Soil type effects on the moisture regimes were more noticeable in extraction patterns with depth than in the overall water budget. Evapotranspiration from a 72-inch profile in meadow amounted to 19.06 and 19.37 inches on the Keene and Muskingum soils, respectively. The following year (1961) the values in corn were 19.81 and 18.57 on the same areas, respectively.
Both rates and amounts of moisture extraction from a woodland watershed were much greater during the summer and early fall than from pasture. The water needed to recharge the 0- to 72-inch profile to field capacity at the end of the growing season amounted to 6.49 and 5.16 inches on the woodland and pasture watersheds, respectively. Accretion during late fall and winter contributed to water storage so that moisture values on both areas approached equality by spring.

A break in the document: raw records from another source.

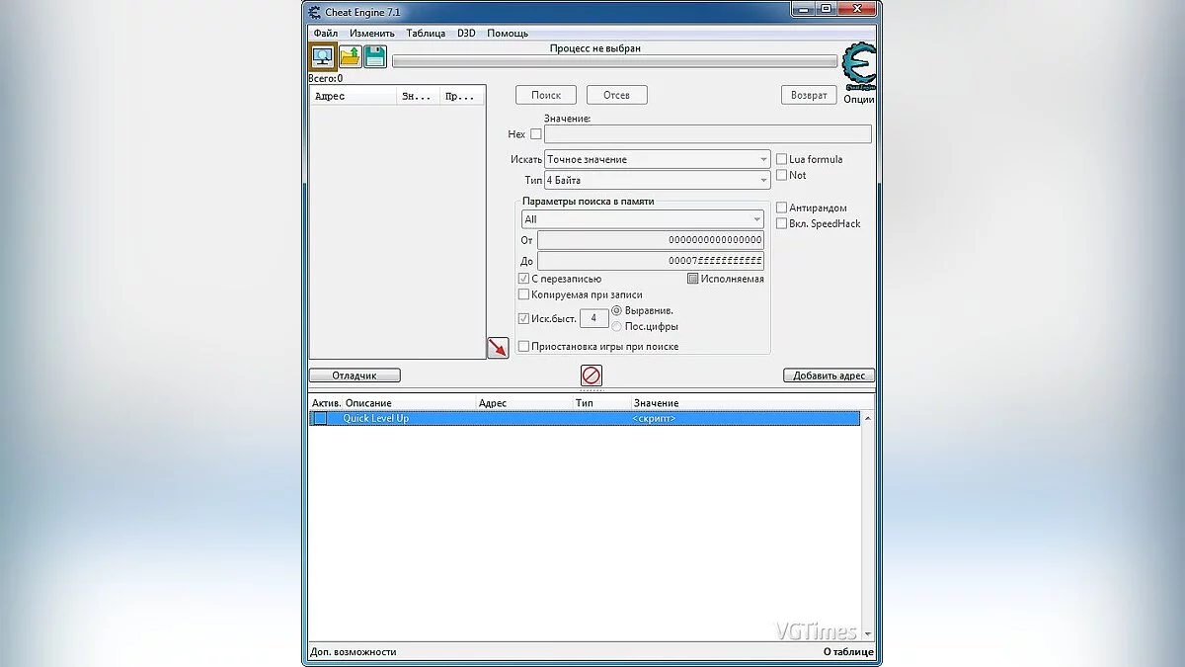
Task: Select the Выравнив. radio button
Action: (x=614, y=310)
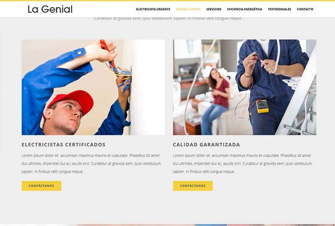Click the La Genial logo
The image size is (335, 226).
pyautogui.click(x=50, y=9)
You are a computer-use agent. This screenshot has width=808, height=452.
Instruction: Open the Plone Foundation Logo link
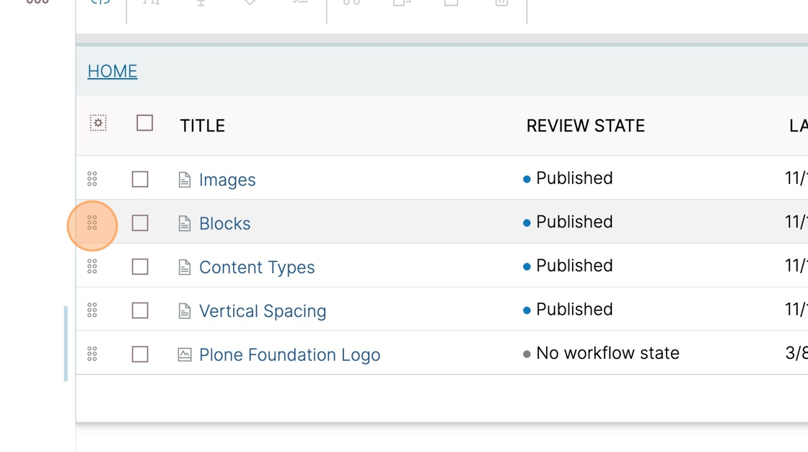click(289, 355)
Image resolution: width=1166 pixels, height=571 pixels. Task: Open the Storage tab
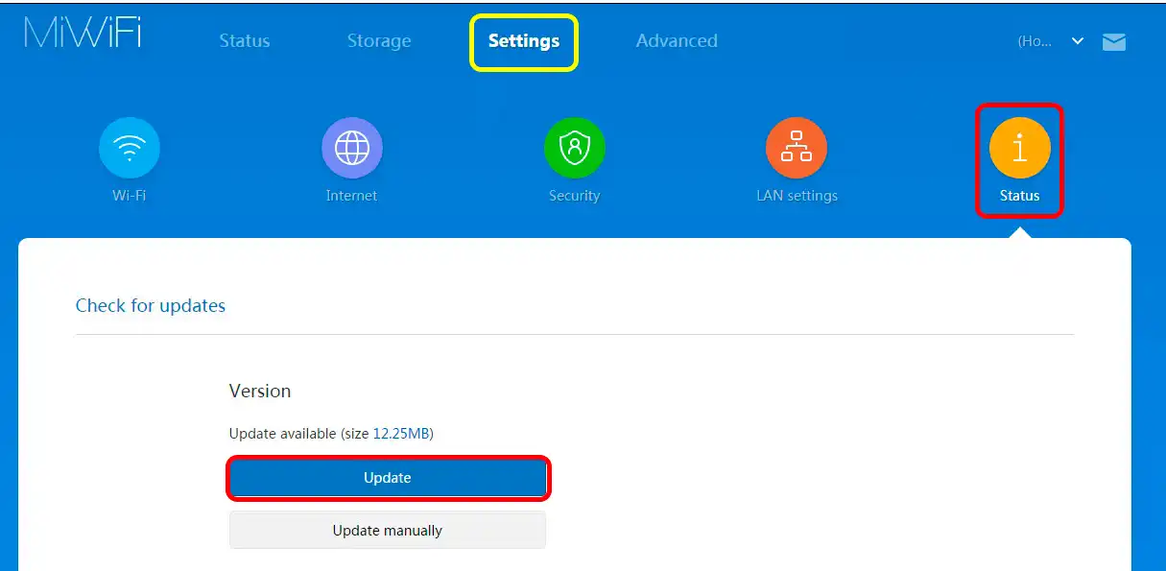[379, 41]
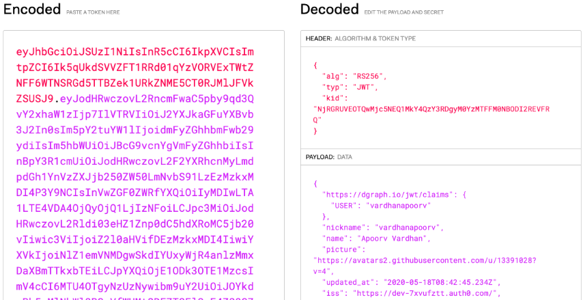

1 Contribution from the Cornbelt Branch, Soil and Water Conservation Research Division, ARS, USDA, Coshocton, Ohio, in cooperation with the Ohio Agr. Exp. Sta., Wooster.
2 Research Soil Scientist. Grateful acknowledgment is made of the assistance of R. E. Youker, D. B. Wall, and W. W. Bentz in the collection and tabulation of the basic data.
Received for publication August 27, 1962. Accepted for publication October 4, 1962.